The house belongs to the Duchess who is battling fiercely with the Cook. The two seem unconcerned about the safety of the baby that the Duchess is nursing. Alice rescues the child only to find that it is a pig instead of a human. She releases it to trot off into the woods.

Next, Alice sees the Cheshire cat, whom she asks for directions. He points the way to the Hatter's home, and to the March Hare's place, but he warns her that they're both mad. The cat also accuses other locals, Alice, and himself of being insane before disappearing—tail first and grin last.

Alice uses the mushroom to raise her height by two feet; she attends a Mad Tea Party at the March Hare’s house. The three creatures there—the March Hare, the Hatter, and the Dormouse—contradict and correct Alice with confusing arguments and strange logic. Much of the conversation is about time. Ever since the Queen of Hearts accused the Hatter of murdering Time, it has always been six o'clock; it is therefore always teatime.

Alice then wanders the woods until she finds a tree with a door in it. Inside, she sees the door-lined hallway from the beginning of her adventures. This time, she is prepared. She takes the golden key from the table and unlocks the door to the lovely garden that she saw earlier. She then eats just enough mushroom to fit through the door.

Once there, three gardeners, whose bodies are shaped like playing cards, are painting the roses red. They explain that if the Queen finds out that they planted white roses, she'll have them beheaded. The Queen herself soon arrives, and she does order their execution, but Alice helps to hide them in a large flowerpot.

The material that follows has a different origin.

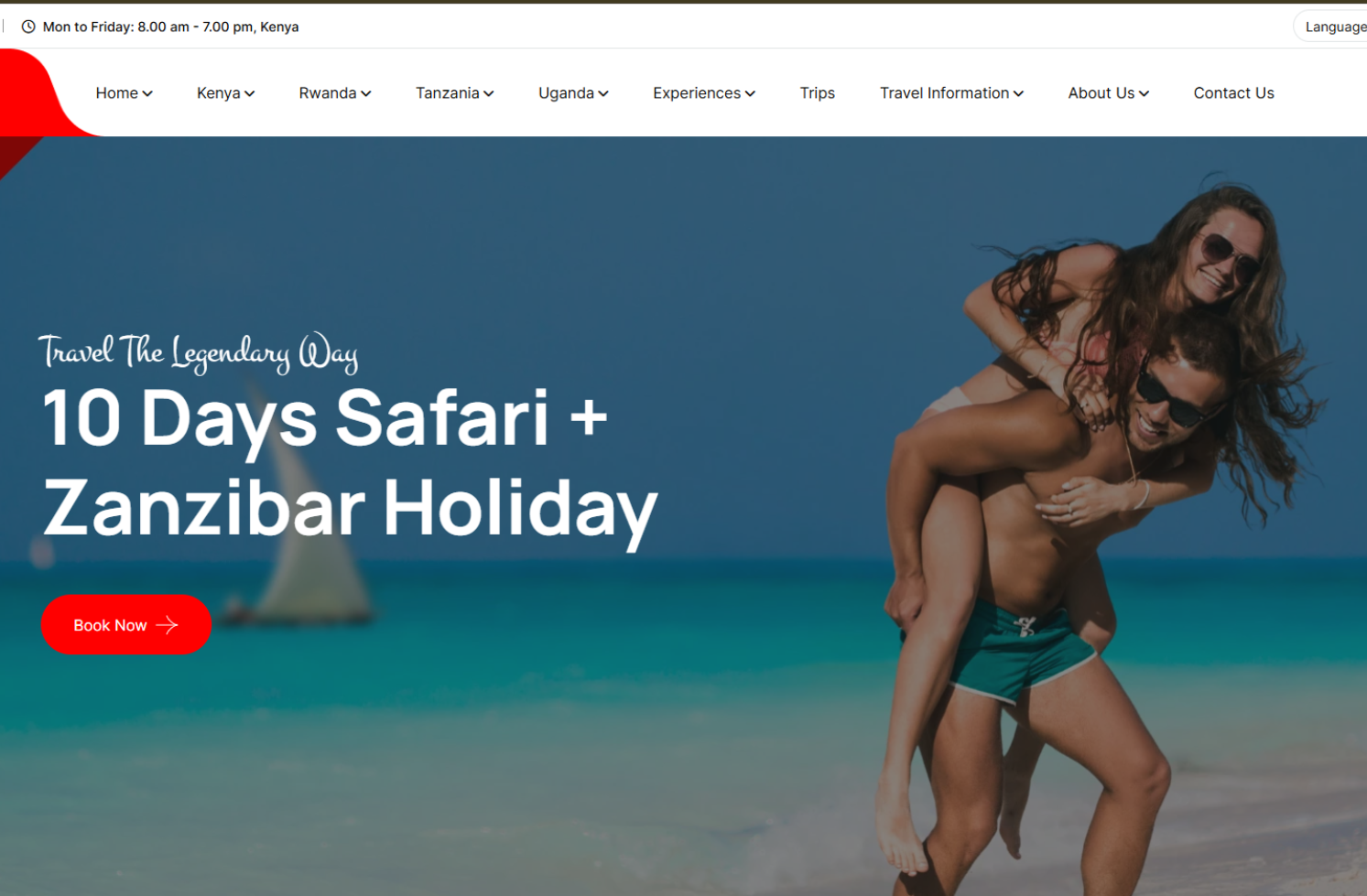The width and height of the screenshot is (1367, 896).
Task: Open the Kenya menu item
Action: (x=219, y=93)
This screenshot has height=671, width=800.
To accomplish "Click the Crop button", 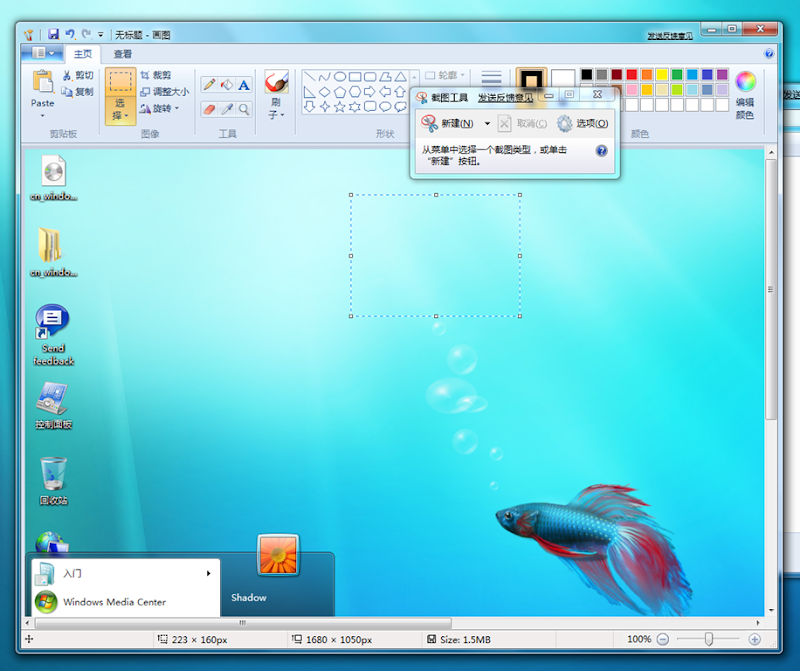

The Queen invites Alice to play a difficult game of croquet. The balls are live hedgehogs; the mallets are live flamingoes; and the hoops are the card-people, bent over so that their bodies make arches. No one is waiting their turn, and the Queen is soon in a fury.

The Cheshire cat interrupts the game and the King of Hearts immediately dislikes him. The cat vanishes before a decision is reached about his execution.

The Queen takes Alice to the Gryphon, who in turn takes Alice to the Mock Turtle. They tell Alice bizarre stories about their school under the sea. The Mock Turtle sings a melancholy song about turtle soup, and soon afterward the Gryphon drags Alice off to see the trial of the Knave of Hearts.

The Knave of Hearts has been accused of stealing the tarts of the Queen of Hearts, but the evidence against him is unsound. Alice is appalled and begins to grow larger. She is soon called to the witness stand; by this time she has grown to a giant size. She refuses to be intimidated by the illogical court proceeding and the bluster of the King and Queen of Hearts. Suddenly, in response to her defiance, the cards all rise up and attack her, at which point she wakes up. Her adventures in Wonderland have all been a fantastic dream.